2. Drive, walk, ride a bike, rollerblade, etc. to school.

     For those readers that don't know me, I am a quintessential dude. I like a good dirty joke. I drink beer. I watch sports. So, this advice is not because I'm trying to be healthy or save the environment (both good causes), but rather I don't want my kid riding the bus to school. It has nothing to do with the stigma of the "short bus". If the boy took the bus to school (which he wants to, trust me), I would say good-bye at the doorstep and hello at the doorstep. I would only see his teachers/aides/therapists/classmates/parents of classmates/administrators and friends (yes FRIENDS), two or three times a year. I want to be involved in his schooling... not by volunteering or anything crazy like that, but by talking to the people he interacts with every day. You'll thank me when you're sitting in your next IEP staring at 5 faces you know well, rather than a room of oppositional strangers.

3. See a shrink.

      Most health insurance plans cover it. Raising a child with special needs is hard fucking work. It's really nice to have a professional stranger to talk to. Don't worry, you're not "crazy" if you see a psychologist. The value of having someone that HAS to listen to you bitch about your life is priceless... and, God forbid, you might even learn something about yourself.

4. Take up golf.

      Or take up any hobby/sport that gets you out of the house.
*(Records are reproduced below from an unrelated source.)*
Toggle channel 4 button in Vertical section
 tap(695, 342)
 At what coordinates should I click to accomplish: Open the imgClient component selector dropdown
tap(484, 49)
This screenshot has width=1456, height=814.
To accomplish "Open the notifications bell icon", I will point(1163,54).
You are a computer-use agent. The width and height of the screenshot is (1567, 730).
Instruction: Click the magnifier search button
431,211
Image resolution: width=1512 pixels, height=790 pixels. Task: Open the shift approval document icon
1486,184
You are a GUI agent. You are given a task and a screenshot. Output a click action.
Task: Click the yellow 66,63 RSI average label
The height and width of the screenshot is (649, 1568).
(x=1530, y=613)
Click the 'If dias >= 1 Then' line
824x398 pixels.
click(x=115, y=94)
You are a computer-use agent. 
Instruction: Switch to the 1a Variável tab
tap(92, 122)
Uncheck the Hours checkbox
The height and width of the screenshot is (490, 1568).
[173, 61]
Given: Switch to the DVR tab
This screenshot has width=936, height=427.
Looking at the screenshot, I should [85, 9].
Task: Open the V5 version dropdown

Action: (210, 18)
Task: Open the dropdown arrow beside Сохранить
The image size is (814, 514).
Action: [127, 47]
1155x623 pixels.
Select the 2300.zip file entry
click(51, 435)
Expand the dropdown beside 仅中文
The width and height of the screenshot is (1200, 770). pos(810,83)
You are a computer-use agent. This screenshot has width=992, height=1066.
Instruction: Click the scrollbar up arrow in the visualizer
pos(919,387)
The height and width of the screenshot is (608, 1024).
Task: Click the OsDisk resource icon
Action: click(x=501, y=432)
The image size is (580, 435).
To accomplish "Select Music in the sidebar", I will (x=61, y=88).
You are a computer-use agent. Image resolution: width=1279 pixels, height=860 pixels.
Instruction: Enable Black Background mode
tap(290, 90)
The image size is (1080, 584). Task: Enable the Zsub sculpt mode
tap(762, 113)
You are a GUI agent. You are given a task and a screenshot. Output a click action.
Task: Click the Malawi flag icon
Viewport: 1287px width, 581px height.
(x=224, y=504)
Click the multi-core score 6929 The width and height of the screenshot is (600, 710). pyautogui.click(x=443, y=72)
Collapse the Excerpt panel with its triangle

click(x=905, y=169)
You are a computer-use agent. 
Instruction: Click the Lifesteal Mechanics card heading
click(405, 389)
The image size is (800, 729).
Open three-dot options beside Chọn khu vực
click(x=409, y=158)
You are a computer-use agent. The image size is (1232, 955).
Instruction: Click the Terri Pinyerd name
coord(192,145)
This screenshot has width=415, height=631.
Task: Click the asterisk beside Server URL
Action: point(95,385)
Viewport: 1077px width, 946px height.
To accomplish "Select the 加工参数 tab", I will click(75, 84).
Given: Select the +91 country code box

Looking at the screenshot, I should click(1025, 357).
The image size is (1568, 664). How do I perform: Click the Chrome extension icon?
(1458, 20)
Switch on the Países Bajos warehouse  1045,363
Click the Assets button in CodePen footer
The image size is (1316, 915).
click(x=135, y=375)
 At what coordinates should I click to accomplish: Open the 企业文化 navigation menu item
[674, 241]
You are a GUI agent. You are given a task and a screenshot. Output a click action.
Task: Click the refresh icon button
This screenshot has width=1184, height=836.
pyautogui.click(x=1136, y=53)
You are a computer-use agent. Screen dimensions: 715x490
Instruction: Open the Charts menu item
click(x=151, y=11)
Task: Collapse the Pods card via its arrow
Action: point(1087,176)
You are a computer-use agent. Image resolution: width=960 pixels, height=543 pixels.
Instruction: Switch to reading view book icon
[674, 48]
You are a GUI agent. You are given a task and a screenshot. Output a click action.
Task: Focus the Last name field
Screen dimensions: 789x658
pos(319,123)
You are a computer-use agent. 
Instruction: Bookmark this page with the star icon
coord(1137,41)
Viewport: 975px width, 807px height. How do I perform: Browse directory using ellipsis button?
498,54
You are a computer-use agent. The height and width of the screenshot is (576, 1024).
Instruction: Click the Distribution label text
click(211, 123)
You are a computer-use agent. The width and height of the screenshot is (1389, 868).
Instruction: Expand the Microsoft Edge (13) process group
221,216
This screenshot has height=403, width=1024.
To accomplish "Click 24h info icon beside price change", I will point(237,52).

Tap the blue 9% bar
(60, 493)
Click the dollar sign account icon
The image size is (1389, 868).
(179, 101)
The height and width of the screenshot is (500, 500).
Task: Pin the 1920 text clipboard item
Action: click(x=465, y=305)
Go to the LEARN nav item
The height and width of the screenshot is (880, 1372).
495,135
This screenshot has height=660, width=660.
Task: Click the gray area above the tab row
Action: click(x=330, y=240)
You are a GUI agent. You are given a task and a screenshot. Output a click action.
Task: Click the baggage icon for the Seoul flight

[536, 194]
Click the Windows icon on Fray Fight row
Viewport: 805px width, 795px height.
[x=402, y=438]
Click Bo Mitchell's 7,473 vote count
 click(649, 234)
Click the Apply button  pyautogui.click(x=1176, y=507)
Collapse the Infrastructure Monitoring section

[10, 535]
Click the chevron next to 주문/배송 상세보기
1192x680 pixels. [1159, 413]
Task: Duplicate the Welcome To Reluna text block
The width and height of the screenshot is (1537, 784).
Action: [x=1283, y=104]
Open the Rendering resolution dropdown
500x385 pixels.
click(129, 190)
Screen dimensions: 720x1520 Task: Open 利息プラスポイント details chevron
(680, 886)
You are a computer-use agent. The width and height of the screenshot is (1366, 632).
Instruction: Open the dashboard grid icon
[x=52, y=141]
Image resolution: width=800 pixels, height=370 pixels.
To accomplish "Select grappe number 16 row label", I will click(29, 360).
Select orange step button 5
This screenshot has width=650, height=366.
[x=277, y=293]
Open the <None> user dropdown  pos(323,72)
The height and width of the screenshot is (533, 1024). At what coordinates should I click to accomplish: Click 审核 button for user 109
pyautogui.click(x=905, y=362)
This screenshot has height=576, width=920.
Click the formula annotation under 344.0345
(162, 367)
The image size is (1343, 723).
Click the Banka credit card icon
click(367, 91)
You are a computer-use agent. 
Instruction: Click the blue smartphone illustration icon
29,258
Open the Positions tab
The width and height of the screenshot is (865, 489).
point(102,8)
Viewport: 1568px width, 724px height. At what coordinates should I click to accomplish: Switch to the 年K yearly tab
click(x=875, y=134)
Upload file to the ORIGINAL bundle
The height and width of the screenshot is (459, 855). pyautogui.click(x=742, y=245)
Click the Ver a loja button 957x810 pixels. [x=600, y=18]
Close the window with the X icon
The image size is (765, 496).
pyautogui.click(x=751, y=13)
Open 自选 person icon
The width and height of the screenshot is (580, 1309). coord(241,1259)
Here's why I golf. I live in a world where I have very little control. Sure I can direct, or re-direct, or react, but I am never entirely in control. Those of you that golf know this feeling. Little in life is more beautiful than a perfectly struck tee shot sailing through the air on a perfect line. You watch your ball sail against a backdrop of clouds and blue skies and land on a lush contrasting green. Nothing is uglier than a shanked tee shot that sail 80 yards to your right off the cliff, either. Good or bad, your shot was entirely in your control. A picture perfect moment that makes you turn to your friends and say "I made that. That came from ME."  Plus, golf is one of the few "sports" that you can drink and smoke while playing.

5. Accept the things you can not change.

      I'm still working on this one, but I've heard it's Nirvana if you can.

While I was writing this, I thought of about 8 more, but I promised you 5.

Good luck, my friends. I'll see you at the airport valet, or the schoolyard drop-off, or the psychologists office, or on the links soon.

And hopefully, one day, sitting under that cherry tree.